Finnegans Wake
Finnegans Wake takes place in the course of one night’s dreams of the five members of a Dublin family: Humphrey Chimpden Earwicker, his wife Anna Livia Plurabelle, their twin sons Shem and Shaun, and daughter Issy. The fears, desires, conflicts, and confusions of these primary dreamers unfold to embrace social and political themes, so that their nightmares reveal the whole development of human history.
This development is imagined as cyclical, whereby all the experiences of life recur in every generation, and the large sweep of history returns upon itself to repeat previous patterns. Highly elaborated analogies between popular and intellectual culture, Irish and world politics, trivial incidents and momentous events are conveyed by means of an original “night language” drawn from dozens of languages impressed upon an English base. Every element in Finnegans Wake is meaningful and part of the total design. Thus, the title, borrowed from a comic Irish-American ballad, suggests etymologically that ends beget new beginnings.
Finnegans Wake is one of the most brilliant and complex literary works of the twentieth century. It has had a larger influence on writers than on the general public, but even the casual reader will find it a very funny book. Serious readers, however, are divided into devotees and those who consider its language too idiosyncratic to repay the committed study it requires.
Bibliography:
Bishop, John. Joyce’s Book of the Dark: “Finnegans Wake.” Madison: University of Wisconsin Press, 1986. Joyce’s determination to represent noctural experience accounts for the form, shape, direction, and language of Finnegans Wake. Relates Finnegans Wake to dream theory and interpretation, thanatology, optics and phonetics, embryology and gender, sexuality and power.
Ellmann, Richard. James Joyce. Rev. ed. New York: Oxford University Press, 1982. Elegant and authoritative biography providing valuable information on the writing of Finnegans Wake, Joyce’s intentions, his methods, and the difficulties he encountered.
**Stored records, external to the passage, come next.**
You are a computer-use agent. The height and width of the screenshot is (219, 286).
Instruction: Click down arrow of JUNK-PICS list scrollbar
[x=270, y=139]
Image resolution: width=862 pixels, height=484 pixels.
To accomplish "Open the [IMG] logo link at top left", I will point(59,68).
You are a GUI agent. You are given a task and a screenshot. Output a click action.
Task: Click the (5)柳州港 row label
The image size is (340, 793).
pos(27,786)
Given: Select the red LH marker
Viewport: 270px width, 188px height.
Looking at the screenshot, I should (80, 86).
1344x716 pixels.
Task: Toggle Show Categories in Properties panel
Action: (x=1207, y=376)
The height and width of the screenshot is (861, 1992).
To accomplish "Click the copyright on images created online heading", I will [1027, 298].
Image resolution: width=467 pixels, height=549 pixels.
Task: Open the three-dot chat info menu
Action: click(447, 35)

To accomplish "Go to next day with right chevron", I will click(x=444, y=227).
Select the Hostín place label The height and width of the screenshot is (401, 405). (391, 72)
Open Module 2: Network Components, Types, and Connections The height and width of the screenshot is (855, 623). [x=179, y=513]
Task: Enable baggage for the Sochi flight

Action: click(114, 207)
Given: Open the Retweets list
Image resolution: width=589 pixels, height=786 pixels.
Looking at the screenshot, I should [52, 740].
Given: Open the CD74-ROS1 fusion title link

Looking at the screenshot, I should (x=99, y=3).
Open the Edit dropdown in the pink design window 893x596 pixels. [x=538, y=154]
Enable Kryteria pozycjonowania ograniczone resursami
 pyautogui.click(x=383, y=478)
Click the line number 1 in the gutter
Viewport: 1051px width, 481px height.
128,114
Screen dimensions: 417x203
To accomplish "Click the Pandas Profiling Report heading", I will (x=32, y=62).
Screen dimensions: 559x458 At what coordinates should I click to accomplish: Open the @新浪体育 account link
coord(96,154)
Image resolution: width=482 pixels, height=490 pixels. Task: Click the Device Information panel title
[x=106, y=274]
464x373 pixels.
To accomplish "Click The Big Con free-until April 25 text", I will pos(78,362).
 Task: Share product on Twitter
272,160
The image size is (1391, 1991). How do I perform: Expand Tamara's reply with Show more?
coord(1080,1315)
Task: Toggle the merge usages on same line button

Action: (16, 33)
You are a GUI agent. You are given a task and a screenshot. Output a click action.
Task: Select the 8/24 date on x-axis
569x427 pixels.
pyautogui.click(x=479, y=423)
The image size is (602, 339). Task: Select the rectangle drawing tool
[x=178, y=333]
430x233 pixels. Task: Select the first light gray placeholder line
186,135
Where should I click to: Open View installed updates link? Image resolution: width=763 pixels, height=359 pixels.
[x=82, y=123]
McCarthy, Patrick A, ed. Critical Essays on James Joyce’s “Finnegans Wake.” New York: G. K. Hall, 1992. Twenty essays surveying past criticism and broad concerns: studies of structure, voice, narration, language, and interpretation, analyses of important themes, and readings of passages in ways that pose crucial questions about Finnegans Wake as a whole. Shows how enjoyable an experience reading Finnegans Wake is.
McHugh, Roland. Annotations to “Finnegans Wake.” Rev. ed. Baltimore: The Johns Hopkins University Press, 1991. A line-by-line explication of foreign words, English overtones, place names, personal names, phrases parodied, song titles and quotations, literary sources, historical events. Basic reference tool, designed to be consulted in tandem with a reading of Finnegans Wake.
Rose, Danis, and John O’Hanlon. Understanding “Finnegans Wake”: A Guide to the Narrative of James Joyce’s Masterpiece. New York: Garland, 1982. A section-by-section synopsis of Finnegans Wake. Very useful companion for the beginning reader, it clarifies the main techniques and themes in the form of a running commentary.